What Job shows, among many other things, is the Bible in vigorous debate with itself. It turns out that questioning the Bible is actually a very biblical thing to do. The Bible is full of people who challenge teachings found elsewhere in the book.
But when we come to do that the alarms go off. Too often people with questions feel guilty, or stupid or unfaithful: this is the Holy Bible! If I’m questioning the text, surely I’m questioning God?
The Bible is not God. It points us to God, tells us about God, but it is not God. I can think of at least three obvious signs of this fact. Firstly, it was created by men. Secondly, it’s not perfect. And thirdly, it’s made of paper. I could list more, but those will do for now. The point is, we have to stop treating the Bible as though it is the fourth person of the Trinity, as if it is God with an ISBN number.
We need to stop worshiping the Bible. That includes the way we talk about how we got the Bible in the first place. Too many people have the impression that a large leather-bound volume was delivered by an angel to St Paul in some kind of heavenly jiffy bag. It didn’t happen that way. The text was written by humans and edited by humans. Humans – in the form of the Church – eventually decided what books constituted their sacred scriptures, and even decided on the title – the Bible.
I’m not for one moment saying that the Holy Spirit was not involved in the process. But the interaction between God and all those authors, compilers and editors is a complex and collaborative task. The Bible is a very human construct. It did not just magically appear.
Equating the scriptures with God is a form of idolatry. And you know what the Bible says about that. You might think that I am being irreverent. But that’s the thing, I don’t think the Bible wants my reverence, I think it wants my attention. Which brings me onto...
Death by exegesis
Bible study. It’s hardly the most exciting term, is it? Hardly likely to have people queuing up for tickets. And we don’t use this terminology in other areas of our lives. I go out for a drink; I don’t do a “Beer study”. But the real problem is that it characterises reading the Bible as an academic pursuit. It treats the Bible as though it were a textbook, something we revise so that we can pass our final exams and graduate into heaven. The Bible is literature. And literature doesn’t work like that.
Literature invites us into a conversation, an interaction. When you read a story about Jesus in the Gospels, for example, you’re invited into a story, an adventure. And the Bible is full of stories, hundreds and thousands of stories carried indifferent forms.
Why does God love stories? Why fill his book with so many? Loads of reasons. But one of the chief reasons is because stories grab us on a deeper, almost unconscious level. We don’t just listen to or read stories: we live them. In one study, neuroscientists used brain scans to examine what happens inside people’s heads as they read fiction. They found that “readers mentally simulate each new situation encountered in a narrative” and that the brain regions that are activated often “mirror those involved when people perform, imagine, or observe similar real-world activities”. In other words, when we engage with literature– really engage and immerse ourselves in it – we subconsciously enter the world of the book. The areas of our brains which light up are the same areas that would light up if we were actually doing the activities. It means that we can feel the same things that the characters in the Bible feel. We can act out their lives, albeit via a load of neurons firing away inside our brains.

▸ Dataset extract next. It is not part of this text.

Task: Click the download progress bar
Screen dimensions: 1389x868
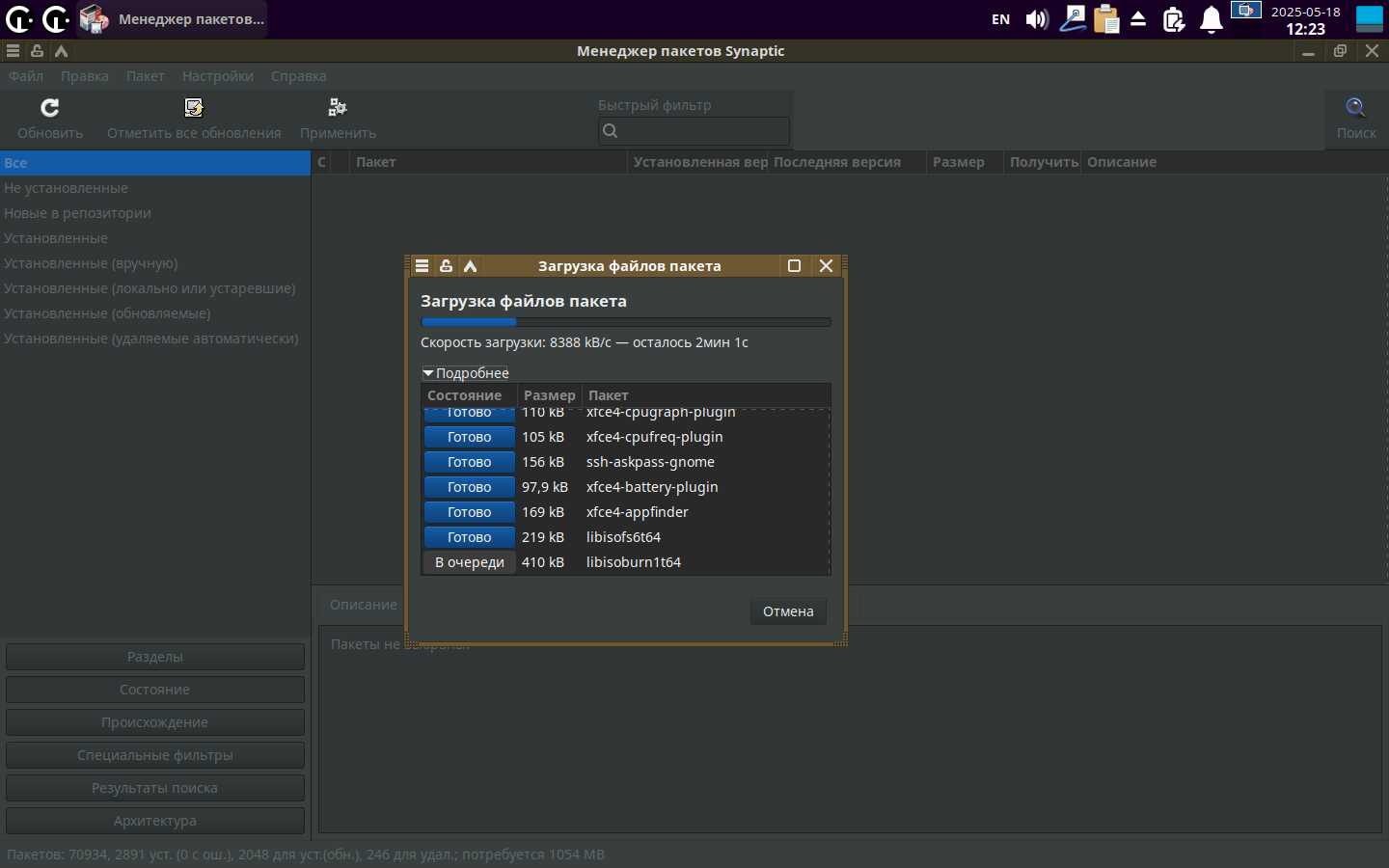Action: point(625,322)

But feelings, emotions, imagination don’t often get a look-in during a Bible study. Instead, we dissect the passage, slice into the grammar and the etymology, peel back the layers of history and theology, and we end up discovering everything about the text except how it is actually going to change us here and now. It’s death by exegesis.

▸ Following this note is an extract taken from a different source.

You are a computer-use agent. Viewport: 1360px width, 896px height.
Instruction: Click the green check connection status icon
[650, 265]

The writer EB White said: “Analysing humour is like dissecting a frog. You can do it, but along the way the frog dies.” I have read a lot of books, listened to a lot of sermons, attended a lot of Bible studies where we started out reading a passage and ended up staring at a dead frog. Not so much a Bible study, more an autopsy.
Reading the Bible should be an invitation to use our imagination and curiosity. That’s what happens if we stop studying the Bible and start listening to it. We imagine ourselves into the minds of the characters, listen to their voices, feel what they are feeling.
In the words of the author Nicholas Carr: “The reader becomes the book.”
Stop trying to 'Get it right'
The other side effect of the phrase “Bible study” is the implication that this approach is the correct one. This is the serious bit. We’re not just reading the Bible here, we’re studying it. You have to do it right.
But there is no right way to read the Bible. There never has been. Christians have read it in very different ways across the centuries. For example, we’re not supposed to “cherry-pick” verses. We have to look at verses in context, apparently. I’m not sure why cherry-picking is so wrong. I mean, what else are you supposed to do with a cherry? Eat the twigs? Anyway, for years I trotted out the same advice, and then I realised that Jesus “cherry-picked” all the time (see for example Matthew 22:23-33). And so did Paul. And Matthew. Especially Matthew. He’s the Lionel Messi of the out-of-context quote. Take the story of the massacre of the innocents in Bethlehem: Matthew sees this as fulfilling a prophecy in Jeremiah: “A voice was heard in Ramah, wailing and loud lamentation, Rachel weeping for her children; she refused to be consoled, because they are no more” (Matthew 2:18, NRSV).
The tenuous link here is that Rachel’s tomb was thought to be in the region of Bethlehem. Apart from that, though, the quotation makes little sense. Ramah – the place mentioned– is nowhere near Bethlehem – it’s eleven miles away, on the other side of Jerusalem. And the “children” in Jeremiah are not babes or toddlers, but the tribes of Israel who have been killed or scattered by the Assyrians. But Matthew isn’t worried about context or the socio-historical setting. He was describing events in the great story of Jesus’ birth when suddenly this verse ignited in his brain. God brought it to life.
The point is that many of the most important theologians, leaders and thinkers “read” the Bible in ways we would consider unwise. Augustine, like most of his contemporaries, thought of the text as symbolic and allegorical. In one sermon, he talks about the bit in John’s Gospel where the risen Jesus eats some grilled fish. What do the fish mean? Augustine says: “Grilled fish means martyrdom, faith proved by fire.”
Grilled fish means...err...martyrs? No, it doesn’t. At least, not to us. And I’m pretty sure not to John, whose Gospel records the story. But for the great Church fathers, this was how you read the scriptures. They’re not reading the Bible incorrectly: this was how they did it.
Unreading the Bible
I want to emphasise that I am not denying the role of biblical study, or context, or historical research or any of those important tools. I have spent large chunks of what I laughingly call my “career” using these tools and teaching them to others. But they are only really useful insofar as they enable us to engage with the text, to listen to it. We need to empower people to read the Bible, to make them feel that this book has something for them, that they can engage with it themselves. We need places and approaches where people can ask questions and use their imagination. We need to liberate “Bible reading” from the fear that we might be doing it wrong.
In my new book The Badly Behaved Bible I suggest a number of ways of unreading the Bible; different approaches to engaging with scripture, from using art, to praying the text, to ancient practices like Lectio Divina and the Jewish idea of midrash.
The Bible is Holy Ground. It is a place of encounter, a place where we meet God. That’s what we mean when we say the Bible is “inspired”. It’s not because God wrote it. He didn’t dictate it or deliver the typescript to the early Church. The word “inspired” means “God-breathed” (see 2 Timothy3:16). That’s what’s special about this book: God brings it to life.
So pick up the book. Open it. Listen.